This is at odds with other major disasters in America such as 9/11 or Hurricane Katrina, some experts said. In those events, the deaths were not viewed as the victims’ fault.

“Deaths linked to weather, man-made or so-called natural disasters, are not [seen as] the victims’ fault, that is they were struck by some unseen force, an uncontrollable force over which they have no power, whereas we identify COVID deaths as linked to individual responsibility,” Keller said. “Then I think we do have at least an implicit blaming of the victim.”

Peek, who studies disasters, said the victims of the early phases of the pandemic were treated similarly, but that this attitude changed when vaccines became available.

“As the pandemic has stretched on, I think there has been a shift from really focusing on victims as objects of compassion to blaming some of the victims, for not being deserving of compassion, because maybe they didn’t take those steps to get vaccinated,” she said.

Americans haven’t been able to take time to grieve

Doctors interviewed by ABC News said over the relatively short course of the pandemic, they haven’t been able to take the time to process the vast number of deaths because there’s been a never-ending rush of sick patients.

Dr. Angela Chen, an attending physician in the emergency department at Mount Sinai Hospital, diagnosed the first COVID-19 patient in New York City in March 2020 and said every time she thought the pandemic was receding, there was another wave or another variant to deal with.

“I don’t think we’ve really had the time to be able to recover from the significant trauma that the last two years took on us,” she said. “Part of the reason is because … every time it felt like perhaps there was a rest and there was a break, another component of change happened.”

She said she believes deaths may become less normalized among the public when Americans have the time to grieve the loss of their family, friends and loved ones and not worry about the next wave or if they need to follow mask mandates again.

Trying to forget the pandemic

Another reason experts said COVID-19 deaths may have become normalized is because many Americans are trying to forget that they even occurred in the first place.

Dr. Martha Lincoln, an assistant professor of cultural and medical anthropology at San Francisco State University, said it’s a lesson the country hasn’t learned from the 1918 flu pandemic.

■ **Supplied material**
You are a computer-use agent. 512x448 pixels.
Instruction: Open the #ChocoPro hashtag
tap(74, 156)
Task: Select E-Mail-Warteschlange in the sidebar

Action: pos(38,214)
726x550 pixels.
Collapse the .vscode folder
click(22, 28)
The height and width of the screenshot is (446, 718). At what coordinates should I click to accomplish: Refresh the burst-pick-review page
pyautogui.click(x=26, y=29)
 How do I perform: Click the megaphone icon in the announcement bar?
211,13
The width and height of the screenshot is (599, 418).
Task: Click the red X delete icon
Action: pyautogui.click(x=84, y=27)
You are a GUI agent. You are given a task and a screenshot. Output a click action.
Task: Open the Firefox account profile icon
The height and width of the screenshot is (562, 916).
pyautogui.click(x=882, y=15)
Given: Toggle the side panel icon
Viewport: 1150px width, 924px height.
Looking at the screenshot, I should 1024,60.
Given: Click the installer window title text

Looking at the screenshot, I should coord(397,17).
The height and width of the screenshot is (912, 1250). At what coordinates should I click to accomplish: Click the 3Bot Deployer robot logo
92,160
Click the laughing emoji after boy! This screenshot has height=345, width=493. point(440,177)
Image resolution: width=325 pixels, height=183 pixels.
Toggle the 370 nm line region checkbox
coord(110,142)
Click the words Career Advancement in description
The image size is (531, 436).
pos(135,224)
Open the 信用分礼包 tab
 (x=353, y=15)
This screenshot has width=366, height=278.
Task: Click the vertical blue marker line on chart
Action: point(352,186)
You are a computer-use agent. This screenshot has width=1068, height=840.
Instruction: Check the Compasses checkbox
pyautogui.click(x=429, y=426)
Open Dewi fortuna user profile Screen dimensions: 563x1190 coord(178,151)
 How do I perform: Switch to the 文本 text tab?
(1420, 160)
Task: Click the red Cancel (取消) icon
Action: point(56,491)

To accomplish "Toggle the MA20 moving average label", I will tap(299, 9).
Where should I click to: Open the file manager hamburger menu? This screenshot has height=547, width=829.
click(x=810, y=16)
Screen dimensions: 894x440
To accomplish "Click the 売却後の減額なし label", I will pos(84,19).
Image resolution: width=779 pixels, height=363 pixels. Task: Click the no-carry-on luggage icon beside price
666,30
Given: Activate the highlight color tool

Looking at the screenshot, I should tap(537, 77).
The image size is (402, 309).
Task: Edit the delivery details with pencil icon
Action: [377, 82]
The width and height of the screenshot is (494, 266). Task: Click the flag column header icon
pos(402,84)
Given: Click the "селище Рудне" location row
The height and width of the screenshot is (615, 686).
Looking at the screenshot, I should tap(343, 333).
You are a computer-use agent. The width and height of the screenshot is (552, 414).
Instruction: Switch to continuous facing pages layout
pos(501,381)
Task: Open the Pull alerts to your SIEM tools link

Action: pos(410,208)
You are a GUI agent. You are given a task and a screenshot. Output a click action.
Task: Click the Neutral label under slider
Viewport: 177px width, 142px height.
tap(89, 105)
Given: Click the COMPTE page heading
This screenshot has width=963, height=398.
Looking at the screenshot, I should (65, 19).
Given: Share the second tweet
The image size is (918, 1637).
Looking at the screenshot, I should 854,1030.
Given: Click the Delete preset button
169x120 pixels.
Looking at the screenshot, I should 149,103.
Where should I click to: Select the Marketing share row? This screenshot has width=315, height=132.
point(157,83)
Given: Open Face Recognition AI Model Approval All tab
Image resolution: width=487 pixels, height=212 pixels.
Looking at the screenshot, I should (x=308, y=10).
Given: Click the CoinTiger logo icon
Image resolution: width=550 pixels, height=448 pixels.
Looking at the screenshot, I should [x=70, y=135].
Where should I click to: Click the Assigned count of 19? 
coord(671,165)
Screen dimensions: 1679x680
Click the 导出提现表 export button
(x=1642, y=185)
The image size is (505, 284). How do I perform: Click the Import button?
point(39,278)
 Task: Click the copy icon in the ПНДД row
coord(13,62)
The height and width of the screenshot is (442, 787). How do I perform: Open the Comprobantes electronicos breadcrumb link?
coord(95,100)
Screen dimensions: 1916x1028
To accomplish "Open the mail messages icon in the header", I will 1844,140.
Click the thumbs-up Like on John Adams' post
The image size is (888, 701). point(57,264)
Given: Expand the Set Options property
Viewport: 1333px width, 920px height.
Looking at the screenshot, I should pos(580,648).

■ **Exercise requirements**
**a.** According to the text on COVID-19 deaths, what position does Dr. Martha Lincoln hold?
**b.** Name every person the text on COVID-19 deaths quotes or cites by name.
**c.** Extend the text on COVID-19 deaths beyond its final sentence.
The material has no connection to the text on COVID-19 deaths.

■ **Answers by item**
**a.** She is an assistant professor of cultural and medical anthropology at San Francisco State University.

**b.** Keller, Peek, Dr. Angela Chen, Dr. Martha Lincoln

**c.**
“It wasn’t just the history of the flu pandemic that got rewritten — in some cases, it was never really written at all, and it was remarkably forgotten live in real time,” she told ABC News. “So many people were sick and so many people died and there was never a great novel of the flu pandemic written.”

Lincoln continued, “For example, there’s just a handful of memorials that were ever created. I count four — and it was literally left out of history books.”

There are currently no national COVID memorials honoring the dead in the U.S. or plans for one aside from the temporary displays of flags and flowers that have gone up in the past. Marked By COVID, a nonprofit based in San Francisco, is one of the many groups pushing for local monuments to victims of the pandemic, with hopes of a national memorial one day.

Lincoln said the willingness to forget is evident when COVID-19 is left out of contemporary TV shows and movies that were made since 2020, like the pandemic never existed in those alternative universes.

“We should be, I think, maybe more shocked by how closely our situation currently resembles the experiences of 1918,” she said.

Meanwhile, in the U.S., advocates have been pushing lawmakers to make the first Monday of March a national COVID memorial day, but to no avail.

“If we’re coming to accept these kinds of deaths as normal, then I think it’s actually unsurprising that we’re seeing very little memorialization of these deaths,” Keller said. “We don’t memorialize deaths to cancer, we don’t memorialize deaths to flu, we don’t memorialize deaths to heart disease.”

He added, “I think part of it is also that Americans have grown sick and tired of the pandemic … and memorialization tends to remind us of its ongoing presence.”